Enlighten Biology note on the Diversity of Mammals


Enlighten Biology note on the Diversity of Mammals


Mammals include the largest animal ever to live, the blue whale (130 metric tons).

The smallest mammal, the Kitti’s bat (1.5 g)

And the fastest land animal is the cheetah (110 km/hr).

These characteristics distinguish mammals:

  • Mammals are named for their distinctive mammary glands, which produce milk for offspring.
  • All mammalian mothers nourish their young with milk, a balanced diet rich in fats, sugars, proteins, minerals, and vitamins.
  • Hair, another mammalian character, and a fat layer under the skin provide insulation that can conserve water and protect the body against extremes of heat or cold.
  • The colour of hair can camouflage a mammal and help the animal blend into its surroundings.
  • In addition, hair can be ornamental and can serve sensory functions.
  • Another mammalian adaptation for life on land is the kidney, which is efficient at conserving water when removing wastes from the body.
  • Some mammals, such as kangaroo rats, are so adept at conserving water that they can survive in arid environments while drinking little or no water at all.
  • Like birds, mammals are endothermic, and most have a high metabolic rate.
  • Efficient respiratory and circulatory systems (including a four-chambered heart) support a mammal’s metabolism.
  • Also as in birds, mammals generally have a larger brain than other vertebrates of equivalent size, and many species are capable learners.
  • The relatively long duration of parental care extends the time for offspring to learn important survival skills by observing their parents.
  • In addition, whereas the teeth of reptiles are generally uniform in size and shape, the jaws of mammals typically bear a variety of teeth with sizes and shapes adapted for chewing many kinds of foods.
  • Humans, like most mammals, have teeth modified for steering (incisors and canine teeth) and for crushing and grinding (premolars and molars).
  • In most mammals, the young are born alive after a period of development in the uterus, a part of the female reproductive tract.
  • Internal development shelters the young and allows the female to move actively about while the young are maturing.

Evolution of Mammals

Mammals belong to a group of amniotes known as synapsids.

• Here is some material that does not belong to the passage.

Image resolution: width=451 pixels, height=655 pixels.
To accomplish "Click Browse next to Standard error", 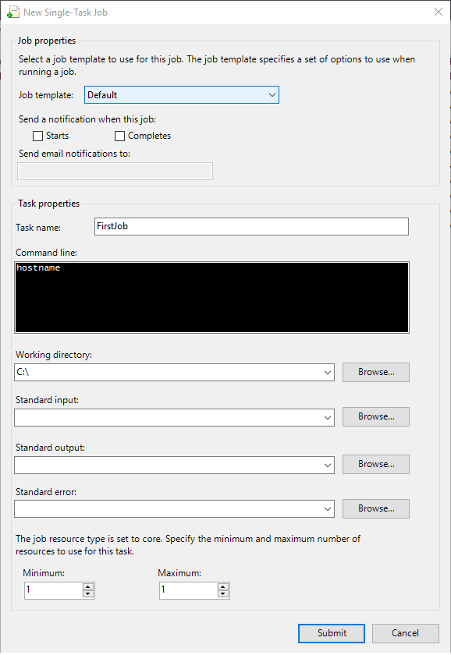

Early nonmammalian synapsids lacked hair, had a sprawling gait, and laid eggs.

A distinctive characteristic of synapsids is the single temporal fenestra, a hole behind the eye socket on each side of the skull.

Humans retain this feature; your jaw muscles pass through the temporal fenestra and anchor on your temple.

Fossil evidence shows that the jaw was remodeled as mammalian features arose gradually in successive lineages of earlier synapsid.

In all, these changes took more than 100 million years.

In addition, two of the bones that formerly made up the jaw joint (the quadrate and the articular) were incorporated into the mammalian middle ear.

This evolutionary change is reflected in changes that occur during development.

For example, as a mammalian embryo grows, the posterior region of its jaw which in a reptile forms the articular bone, can be observed to detach from the jaw and migrate to the ear, where it forms the malleus.

Synapsids evolved into large herbivores and carnivores during the Permian period (299–252 million years ago), and for a time they were the dominant tetrapods.

However, the Permian-Triassic extinctions took a heavy toll on them, and their diversity fell during the Triassic (252–201 million years ago).

Increasingly mammal-like synapsids emerged by the end of the Triassic.

While not true mammals, these synapsids had acquired a number of the derived characters that distinguish mammals from other amniotes.

They were small and probably hairy, and they likely fed on insects at night.

Their bones show that they grew faster than other synapsids, suggesting that they probably had a relatively high metabolic rate however, they still laid eggs.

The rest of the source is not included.